‘Iran is drawing all the wrong conclusions from the western response to Putin on Ukraine,’ says ALL ISRAEL NEWS Tal Heinrich
Speaking to a crowd of Floridians, Heinrich stressed that the United States made a mistake by accelerating nuclear talks with Iran instead of re-routing the path after witnessing Putin’s "craziness" unfolding in Ukraine
ALL ISRAEL NEWS senior writer Tal Heinrich gave a debrief on what lies ahead for the Middle East in 2022 in front of a crowd of 200 people at the Fountain Country Club in Lake Forth, Florida on Sunday.
Heinrich’s presentation was part of the speaker series of the Gross Family Center for the Study of Anti-Semitism and Holocaust in cooperation with the Friends of the IDF.
“The United States’ reaction to Russia’s invasion of Ukraine is a larger test to the western ability to stand up against dictatorships, as they try to threaten world order and pose a danger to the western way of life,” Heinrich told the audience.
“Iran is watching everything and is taking notes. The regime in Tehran realizes that current western leaders only act tough – after – their red lines are being crossed. They see that Putin’s craziness did not cause the US and its EU allies to stop for a moment and consider re-routing the course they have been at towards reviving an old nuclear deal,” she added.
Heinrich noted that Tehran’s reading is that the United States is desperate to sign a new deal no matter what. One reason she pointed to is that “the Biden administration wants to show some achievement on the foreign front – especially after Afghanistan and now with Russia’s invasion happening during their shift. Secondly, the U.S. and the EU believe that Iran and its oil resources may be part of the solution to the soaring energy prices and not so much part of the problem.”
Iran has been taking advantage of the negotiations period, as the war in Ukraine unfolded and global attention shifted to Europe, according to Heinrich. “Except for enriching uranium, they have been testing weapons, solidifying their unmanned aircraft and satellite technologies, firing missiles on Saudi territory, as well as UAE and Erbil in Iraq, “she added.

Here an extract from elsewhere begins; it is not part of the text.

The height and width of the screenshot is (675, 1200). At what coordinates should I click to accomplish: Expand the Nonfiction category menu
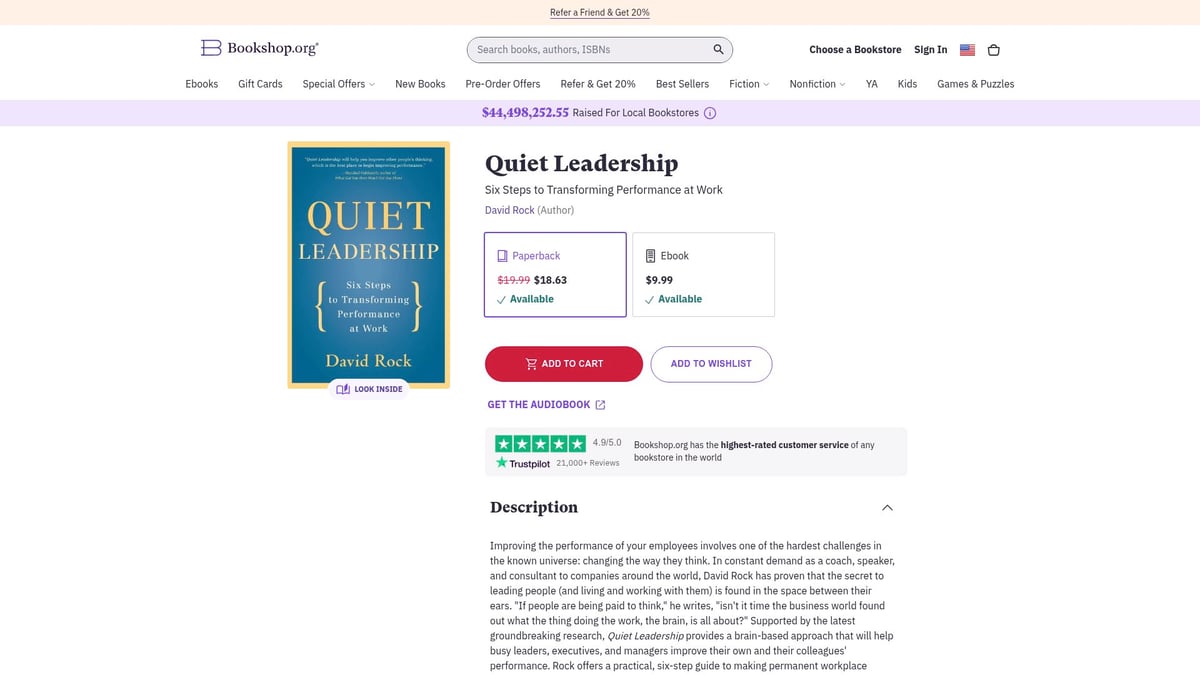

The most concerning lesson that Iran has learned from the war in Ukraine is that they should never give up their nuclear aspirations, said Heinrich. “The Iranian regime looks at what happened to Ukraine that dismantled its nuclear arsenal in 1994 and what happened to Qaddafi in Libya.”
When asked by someone in the crowd, why is the Israeli government not speaking out loud against the pending nuclear deal, Heinrich mentioned a few reasons. “The Bennett government in Israel has promised the White House a policy of no surprises and quiet diplomacy,” she said.
She quoted Prime Minster Naftali Bennett, who reportedly told his Cabinet ministers last week he has no intention to create a public rift with Washington, since he sees no real chance to succeed and influence the process.
“We pick our battles with the Americans; there’s no reason for an international campaign against the nuclear deal – because it will be signed,” Bennett said.
Heinrich surprised some people in the crowd when she mentioned that among the members of the current Israeli government, there were some who supported the Obama-negotiated nuclear deal in 2015. This, she said, also complicates Israel’s ability to express opposition to the talks in Vienna.
Another potential reason behind Israel’s relative silence on Iran, she says, “was the hope that refraining from public criticism of U.S. negotiators will be beneficial to keeping Israel informed on what is being discussed around the tables in Vienna.”
Benjamin Netanyahu, former Israeli prime minister and current head of the opposition, believes that silence is the wrong approach – even if a bad nuclear deal is inevitable at this point.
“In a recent interview with Channel 14 News, Netanyahu implied that the Bennett’s government is trying to appear ‘more Catholic than the Pope,’” Heinrich said. “What he meant is that if the Israeli government is not speaking out loud against a nuclear deal with Iran, then how could they expect U.S. members of Congress to speak out against it? The government’s silence is making it harder for Israel’s supporters in the U.S. to make the case against the deal.”
“We should not forget that Netanyahu’s outspoken criticism of the JCPOA - before, during and after it was signed - also laid out the strong foundation for the Abraham Accords,” Heinrich concluded.
The All Israel News Staff is a team of journalists in Israel.